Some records
****

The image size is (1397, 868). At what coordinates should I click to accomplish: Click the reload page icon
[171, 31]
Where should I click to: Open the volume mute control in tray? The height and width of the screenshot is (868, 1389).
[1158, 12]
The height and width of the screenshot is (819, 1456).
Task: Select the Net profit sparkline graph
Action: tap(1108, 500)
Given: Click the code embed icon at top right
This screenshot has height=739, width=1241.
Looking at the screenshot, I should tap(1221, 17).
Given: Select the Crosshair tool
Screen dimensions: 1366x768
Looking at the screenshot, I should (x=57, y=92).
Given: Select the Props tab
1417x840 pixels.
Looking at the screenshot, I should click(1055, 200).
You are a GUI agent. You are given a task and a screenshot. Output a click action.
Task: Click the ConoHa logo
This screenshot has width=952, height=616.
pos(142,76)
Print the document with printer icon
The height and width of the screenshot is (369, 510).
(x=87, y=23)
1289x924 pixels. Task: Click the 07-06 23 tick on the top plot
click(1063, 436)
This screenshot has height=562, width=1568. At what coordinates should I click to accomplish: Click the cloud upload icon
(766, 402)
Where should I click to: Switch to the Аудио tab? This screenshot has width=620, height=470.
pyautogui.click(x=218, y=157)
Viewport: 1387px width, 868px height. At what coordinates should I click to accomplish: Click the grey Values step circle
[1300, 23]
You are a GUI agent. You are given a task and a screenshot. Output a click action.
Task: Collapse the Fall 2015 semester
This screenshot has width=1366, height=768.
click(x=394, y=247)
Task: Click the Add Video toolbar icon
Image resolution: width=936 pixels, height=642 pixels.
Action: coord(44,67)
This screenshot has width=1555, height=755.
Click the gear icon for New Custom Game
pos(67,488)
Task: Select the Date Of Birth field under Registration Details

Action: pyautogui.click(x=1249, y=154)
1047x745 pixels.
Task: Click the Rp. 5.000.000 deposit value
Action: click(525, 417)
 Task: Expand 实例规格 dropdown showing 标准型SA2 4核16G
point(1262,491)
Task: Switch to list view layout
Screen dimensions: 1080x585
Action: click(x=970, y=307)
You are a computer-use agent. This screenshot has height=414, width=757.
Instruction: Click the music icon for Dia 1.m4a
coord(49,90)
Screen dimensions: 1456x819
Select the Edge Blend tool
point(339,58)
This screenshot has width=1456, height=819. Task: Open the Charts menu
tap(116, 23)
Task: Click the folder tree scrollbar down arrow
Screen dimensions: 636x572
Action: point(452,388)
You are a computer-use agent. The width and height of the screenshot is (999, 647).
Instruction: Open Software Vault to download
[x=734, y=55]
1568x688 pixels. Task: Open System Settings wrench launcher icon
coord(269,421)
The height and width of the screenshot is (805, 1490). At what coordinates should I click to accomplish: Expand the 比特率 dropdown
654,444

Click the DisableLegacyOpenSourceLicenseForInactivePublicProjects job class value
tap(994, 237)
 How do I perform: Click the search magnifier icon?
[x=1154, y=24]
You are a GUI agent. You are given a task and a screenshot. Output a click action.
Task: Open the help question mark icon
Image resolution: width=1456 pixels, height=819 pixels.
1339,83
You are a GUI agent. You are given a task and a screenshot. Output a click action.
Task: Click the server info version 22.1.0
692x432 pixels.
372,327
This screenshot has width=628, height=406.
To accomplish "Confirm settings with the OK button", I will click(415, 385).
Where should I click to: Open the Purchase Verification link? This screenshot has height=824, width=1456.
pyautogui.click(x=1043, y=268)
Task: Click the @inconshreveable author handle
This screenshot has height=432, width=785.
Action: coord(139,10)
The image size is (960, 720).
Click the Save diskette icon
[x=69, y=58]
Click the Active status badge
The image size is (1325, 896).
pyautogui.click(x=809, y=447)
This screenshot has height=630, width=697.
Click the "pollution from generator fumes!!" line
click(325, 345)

****

**What the task requires**
Could you reproduce every item above, substituting "UI assistant" for "GUI agent" wherever it occurs and leaving everything else unchanged?

**Exercise result**
The image size is (1397, 868). At what coordinates should I click to accomplish: Click the reload page icon
[171, 31]
Where should I click to: Open the volume mute control in tray? The height and width of the screenshot is (868, 1389).
[1158, 12]
The height and width of the screenshot is (819, 1456).
Task: Select the Net profit sparkline graph
Action: tap(1108, 500)
Given: Click the code embed icon at top right
This screenshot has height=739, width=1241.
Looking at the screenshot, I should tap(1221, 17).
Given: Select the Crosshair tool
Screen dimensions: 1366x768
Looking at the screenshot, I should (x=57, y=92).
Given: Select the Props tab
1417x840 pixels.
Looking at the screenshot, I should click(1055, 200).
You are a UI assistant. You are given a task and a screenshot. Output a click action.
Task: Click the ConoHa logo
This screenshot has width=952, height=616.
pos(142,76)
Print the document with printer icon
The height and width of the screenshot is (369, 510).
(x=87, y=23)
1289x924 pixels. Task: Click the 07-06 23 tick on the top plot
click(1063, 436)
This screenshot has height=562, width=1568. At what coordinates should I click to accomplish: Click the cloud upload icon
(766, 402)
Where should I click to: Switch to the Аудио tab? This screenshot has width=620, height=470.
pyautogui.click(x=218, y=157)
Viewport: 1387px width, 868px height. At what coordinates should I click to accomplish: Click the grey Values step circle
[1300, 23]
You are a UI assistant. You are given a task and a screenshot. Output a click action.
Task: Collapse the Fall 2015 semester
This screenshot has width=1366, height=768.
click(x=394, y=247)
Task: Click the Add Video toolbar icon
Image resolution: width=936 pixels, height=642 pixels.
Action: coord(44,67)
This screenshot has width=1555, height=755.
Click the gear icon for New Custom Game
pos(67,488)
Task: Select the Date Of Birth field under Registration Details

Action: pyautogui.click(x=1249, y=154)
1047x745 pixels.
Task: Click the Rp. 5.000.000 deposit value
Action: click(525, 417)
 Task: Expand 实例规格 dropdown showing 标准型SA2 4核16G
point(1262,491)
Task: Switch to list view layout
Screen dimensions: 1080x585
Action: click(x=970, y=307)
You are a computer-use agent. This screenshot has height=414, width=757.
Instruction: Click the music icon for Dia 1.m4a
coord(49,90)
Screen dimensions: 1456x819
Select the Edge Blend tool
point(339,58)
This screenshot has width=1456, height=819. Task: Open the Charts menu
tap(116, 23)
Task: Click the folder tree scrollbar down arrow
Screen dimensions: 636x572
Action: point(452,388)
You are a computer-use agent. The width and height of the screenshot is (999, 647).
Instruction: Open Software Vault to download
[x=734, y=55]
1568x688 pixels. Task: Open System Settings wrench launcher icon
coord(269,421)
The height and width of the screenshot is (805, 1490). At what coordinates should I click to accomplish: Expand the 比特率 dropdown
654,444

Click the DisableLegacyOpenSourceLicenseForInactivePublicProjects job class value
tap(994, 237)
 How do I perform: Click the search magnifier icon?
[x=1154, y=24]
You are a UI assistant. You are given a task and a screenshot. Output a click action.
Task: Open the help question mark icon
Image resolution: width=1456 pixels, height=819 pixels.
1339,83
You are a UI assistant. You are given a task and a screenshot. Output a click action.
Task: Click the server info version 22.1.0
692x432 pixels.
372,327
This screenshot has width=628, height=406.
To accomplish "Confirm settings with the OK button", I will click(415, 385).
Where should I click to: Open the Purchase Verification link? This screenshot has height=824, width=1456.
pyautogui.click(x=1043, y=268)
Task: Click the @inconshreveable author handle
This screenshot has height=432, width=785.
Action: coord(139,10)
The image size is (960, 720).
Click the Save diskette icon
[x=69, y=58]
Click the Active status badge
The image size is (1325, 896).
pyautogui.click(x=809, y=447)
This screenshot has height=630, width=697.
Click the "pollution from generator fumes!!" line
click(325, 345)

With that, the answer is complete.